Data section -

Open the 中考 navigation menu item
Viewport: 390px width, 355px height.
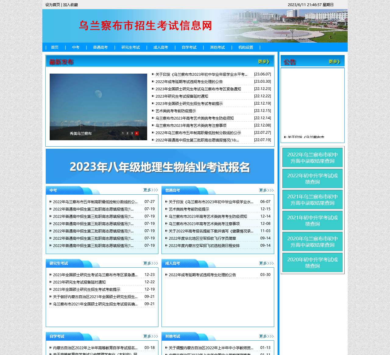[76, 47]
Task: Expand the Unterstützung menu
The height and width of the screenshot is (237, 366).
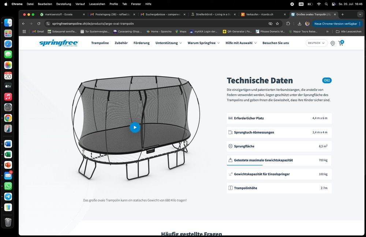Action: point(168,43)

Exercise description -
Would you mind transcribing the material exactly, without the pictures?

Your response -
Open the 中考 navigation menu item
Viewport: 390px width, 355px height.
[76, 47]
Task: Expand the Unterstützung menu
The height and width of the screenshot is (237, 366).
Action: point(168,43)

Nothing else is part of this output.